In a statement, a Google spokesperson said, “Google has a wide range of products that we make available in different regions around the world. We determine availability based on a variety of factors, including local trends, and product features. We decided not to make Pixel 4 available in India. We remain committed to our current Pixel phones and look forward to bringing future Pixel devices to India.”

The radar sensors on the new Pixel smartphones enable support for a number of human interactions, Sabrina Ellis, VP of Product Management at Google, said at the event today. “For instance, Pixel 4 has the fastest secure face unlock on a smartphone, because the process starts before you have even picked up the smartphone,” she claimed. “Motion sense prepares the camera when you reach for your Pixel 4, so you don’t need to tap the screen,” she added.

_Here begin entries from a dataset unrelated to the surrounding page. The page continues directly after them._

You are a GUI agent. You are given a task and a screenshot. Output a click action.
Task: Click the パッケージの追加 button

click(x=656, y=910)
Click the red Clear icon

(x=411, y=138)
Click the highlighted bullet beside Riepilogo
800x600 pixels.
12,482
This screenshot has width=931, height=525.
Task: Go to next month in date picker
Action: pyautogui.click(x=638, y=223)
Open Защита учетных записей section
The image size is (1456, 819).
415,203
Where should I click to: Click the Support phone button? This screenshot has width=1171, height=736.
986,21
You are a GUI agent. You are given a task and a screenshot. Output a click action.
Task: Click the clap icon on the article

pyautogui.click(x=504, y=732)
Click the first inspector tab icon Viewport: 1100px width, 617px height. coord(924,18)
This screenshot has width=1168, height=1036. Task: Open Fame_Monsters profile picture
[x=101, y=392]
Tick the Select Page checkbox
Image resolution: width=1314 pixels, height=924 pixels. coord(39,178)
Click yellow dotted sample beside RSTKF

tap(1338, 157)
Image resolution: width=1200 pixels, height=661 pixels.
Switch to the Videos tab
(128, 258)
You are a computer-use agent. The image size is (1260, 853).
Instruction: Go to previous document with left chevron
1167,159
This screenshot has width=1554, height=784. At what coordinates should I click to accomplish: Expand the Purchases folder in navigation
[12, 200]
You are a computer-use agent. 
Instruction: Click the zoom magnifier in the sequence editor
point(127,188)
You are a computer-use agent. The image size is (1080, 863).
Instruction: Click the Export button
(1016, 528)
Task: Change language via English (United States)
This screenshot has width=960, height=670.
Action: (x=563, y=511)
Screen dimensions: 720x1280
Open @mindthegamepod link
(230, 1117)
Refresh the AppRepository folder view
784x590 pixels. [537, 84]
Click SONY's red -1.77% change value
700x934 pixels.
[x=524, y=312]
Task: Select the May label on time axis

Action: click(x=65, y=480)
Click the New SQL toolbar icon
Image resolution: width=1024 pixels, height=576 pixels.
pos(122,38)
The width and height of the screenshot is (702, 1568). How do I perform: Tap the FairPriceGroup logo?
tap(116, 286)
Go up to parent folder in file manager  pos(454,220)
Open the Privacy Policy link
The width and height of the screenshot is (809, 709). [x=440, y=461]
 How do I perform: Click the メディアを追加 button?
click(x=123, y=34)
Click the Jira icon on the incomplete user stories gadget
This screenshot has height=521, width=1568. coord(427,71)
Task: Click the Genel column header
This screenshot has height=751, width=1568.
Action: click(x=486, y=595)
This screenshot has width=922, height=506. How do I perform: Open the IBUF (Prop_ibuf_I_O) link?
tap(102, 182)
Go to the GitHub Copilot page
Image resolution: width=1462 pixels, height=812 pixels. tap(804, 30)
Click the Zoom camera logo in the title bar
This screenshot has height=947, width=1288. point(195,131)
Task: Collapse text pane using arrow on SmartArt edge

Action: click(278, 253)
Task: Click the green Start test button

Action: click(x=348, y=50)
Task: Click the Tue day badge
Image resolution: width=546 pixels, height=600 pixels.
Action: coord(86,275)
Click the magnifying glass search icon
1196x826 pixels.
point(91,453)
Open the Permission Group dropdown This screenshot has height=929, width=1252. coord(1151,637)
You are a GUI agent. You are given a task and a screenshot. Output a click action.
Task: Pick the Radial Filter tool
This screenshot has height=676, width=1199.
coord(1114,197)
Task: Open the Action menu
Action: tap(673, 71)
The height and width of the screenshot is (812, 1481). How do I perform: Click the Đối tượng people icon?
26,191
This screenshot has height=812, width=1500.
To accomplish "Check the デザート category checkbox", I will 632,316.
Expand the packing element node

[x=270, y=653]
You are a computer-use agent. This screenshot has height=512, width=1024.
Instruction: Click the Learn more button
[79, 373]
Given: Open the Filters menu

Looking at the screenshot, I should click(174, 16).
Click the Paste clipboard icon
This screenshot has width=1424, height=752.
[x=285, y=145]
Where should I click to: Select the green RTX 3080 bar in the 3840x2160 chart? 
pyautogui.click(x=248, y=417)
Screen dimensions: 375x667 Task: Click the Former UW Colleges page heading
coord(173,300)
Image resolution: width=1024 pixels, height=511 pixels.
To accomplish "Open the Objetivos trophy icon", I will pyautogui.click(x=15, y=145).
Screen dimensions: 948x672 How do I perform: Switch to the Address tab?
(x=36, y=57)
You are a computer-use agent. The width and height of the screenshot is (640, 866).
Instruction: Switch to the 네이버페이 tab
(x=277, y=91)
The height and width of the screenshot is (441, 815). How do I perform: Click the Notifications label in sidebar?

The radar sensor also enables other applications such as rejecting a call by just gesturing at the phone, Ellis said.

This is the first time Google has had to skip the launch of a phone in India, the second largest smartphone market and where all the Nexus and Pixel smartphones have launched a few days after their global unveiling.

Not launching the new Pixel smartphones won’t really hurt the company… at least financially speaking. The Pixel smartphones have failed to receive any substantial acceptance in the Indian market, especially as their prices increased over the years.

Even as 99% of smartphones shipped in India last year ran the Android mobile operating system, the vast majority of handsets carried a price tag of $200 or lower, research firm Counterpoint told TechCrunch.